No. 260. Sole à la Meûnière.
Cut the fins off a sole and crimp it on each side by making incisions across it; then rub half a tablespoonful of salt and chopped onions well into it, dip it in flour and broil it over a slow fire; then have ready four pats of butter mixed with the juice of a lemon and a little cayenne pepper; rub it over the sole, which is previously dished up without a napkin, turn the sole over once or twice, put it in the oven a minute and serve very hot.
No. 261. Sole à la Crème d’Anchois.
Boil a sole as usual, and dish it without a napkin; have ready the following sauce: put six spoonfuls of white sauce (No. 7) in a stewpan, with four of white broth; let it reduce a few minutes; then add an ounce of anchovy butter, and two spoonfuls of whipped cream; mix it well, and pour over the fish.
No. 262. Filets de Soles en matelote.
Fillet two soles in the manner described (see Fillets of brill à la juive, No. 225), cut each fillet in halves, flour and egg, and bread-crumb them; fry them of a nice colour in salad oil; when done, dish them on a border of mashed potatoes, and fill the centre with a matelote sauce (see Fillets of brill en matelote, No. 226), and serve very hot.

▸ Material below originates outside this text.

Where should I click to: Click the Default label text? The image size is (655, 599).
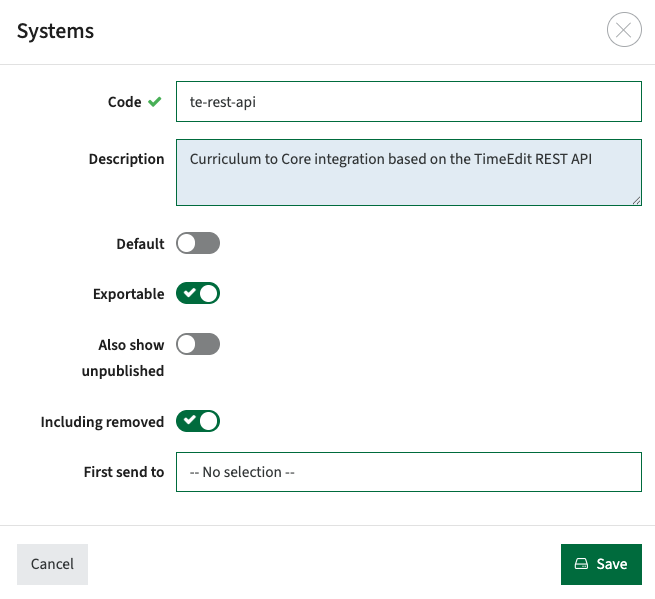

No. 263. Filets de Soles au gratin.
Fillet two soles; egg and bread-crumb, and fry as above; dish them on a thin border of mashed potatoes, pour the following sauce over them, and cover with bread-crumbs: put twelve tablespoonfuls of brown sauce (No. 1) in a stewpan, and when it boils add a tablespoonful of chopped mushrooms, one do. of Harvey sauce, and one do. of essence of anchovies; let it boil five minutes, season with a little sugar; add two yolks of eggs, put it in the oven ten minutes, pass the salamander over it, and serve very hot.